The seminar was hosted by FC Metalist 1925 and took place at the club’s training ground. Yevgeniy Stolitenko, National Coordinator of the project "Open Fun Football Schools" at the Football Federation of Ukraine, commented: "It is a great honour for us to welcome young leaders from different countries to enable them to share their knowledge and for us to give them an impression of the work we are doing in Ukraine to build a more inclusive society through football.”

 

The three-day seminar was funded by the German Federal Foreign Office within the project ‘Dialogue, Stabilisation & Social Integration’ and has enabled the extension of an existing EuropeAid funded project of the European Commission, to be scaled beyond the original target country of Ukraine to also reach children and young people in Armenia, Azerbaijan, Georgia, and the Republic of Moldova. streetfootballworld is coordinating the implementation with CCPA, an organisation with many years of project experience in the Southern Caucasus region and Eastern Europe, as well as the Football Federation of Ukraine (FFU) and the All Ukrainian Foundation for Children's Rights (AUFCR).

 

Against the backdrop of the ongoing conflict in eastern Ukraine and the displacement of more than one million people, the project aims to promote social stability, instigate social dialogue and, above all, to support children and adolescents affected by the tensions in the region.
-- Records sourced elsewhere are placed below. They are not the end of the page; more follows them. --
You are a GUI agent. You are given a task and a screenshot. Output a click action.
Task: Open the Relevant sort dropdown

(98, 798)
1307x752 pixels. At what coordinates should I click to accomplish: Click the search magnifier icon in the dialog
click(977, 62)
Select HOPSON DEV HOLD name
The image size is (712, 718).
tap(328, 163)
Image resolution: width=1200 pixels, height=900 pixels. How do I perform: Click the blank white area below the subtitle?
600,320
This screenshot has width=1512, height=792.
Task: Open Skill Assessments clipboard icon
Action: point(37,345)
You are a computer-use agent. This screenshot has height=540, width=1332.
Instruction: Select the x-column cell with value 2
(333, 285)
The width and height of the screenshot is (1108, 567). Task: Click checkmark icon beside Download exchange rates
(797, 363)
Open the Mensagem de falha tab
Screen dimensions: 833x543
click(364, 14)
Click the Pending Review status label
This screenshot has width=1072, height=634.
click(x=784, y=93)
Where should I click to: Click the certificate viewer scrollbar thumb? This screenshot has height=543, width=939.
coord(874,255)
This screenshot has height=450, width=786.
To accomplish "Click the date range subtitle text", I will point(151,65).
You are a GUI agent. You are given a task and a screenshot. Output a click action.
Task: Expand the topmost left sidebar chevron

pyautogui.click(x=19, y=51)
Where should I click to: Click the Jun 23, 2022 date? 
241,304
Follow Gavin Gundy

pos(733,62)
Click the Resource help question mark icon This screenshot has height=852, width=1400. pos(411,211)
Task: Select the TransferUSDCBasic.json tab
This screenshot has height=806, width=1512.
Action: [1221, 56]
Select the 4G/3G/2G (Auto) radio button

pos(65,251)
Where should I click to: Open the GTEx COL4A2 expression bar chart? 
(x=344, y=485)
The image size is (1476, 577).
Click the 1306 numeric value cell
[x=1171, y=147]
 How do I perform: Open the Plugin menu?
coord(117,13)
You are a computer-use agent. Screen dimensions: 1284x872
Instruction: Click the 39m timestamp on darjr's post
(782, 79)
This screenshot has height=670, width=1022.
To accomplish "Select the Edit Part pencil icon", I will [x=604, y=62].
In particular, young people from marginalised or financially disadvantaged communities lack access to safe spaces to play places and the opportunities for exchange.

 

During his opening speech, Peter Schmahl, Permanent Representative at the German Consulate-General Dnipro, commented: "The German Federal Government gladly supports such initiatives that bring young people together to exchange ideas, learn from one another and work together towards a mutual goal – with football as the combining force, transcending all divides.”

 

During the seminar, the participants received training in leadership skills and the football3 methodology, which will now serve as an asset for their own football sessions. They also took part in workshops on the implementation of events and in fundraising, during which they developed a project plan for their own event and formulated a so-called elevator pitch to potential sponsors.

 

Tstone Khetsuriani, Georgia's 22-year-old participant, concluded, "My conviction that football can trigger important social changes has been confirmed. His compatriot, 22-year-old David Kipiane, added enthusiastically: "I've learned so much about how football can bring people together!"

 

Overall the seminar was a wonderful opportunity for young people across the Ukraine and Eastern Europe and the Caucuses to come together and develop their skills to strengthen their communities and foster reconciliation using football.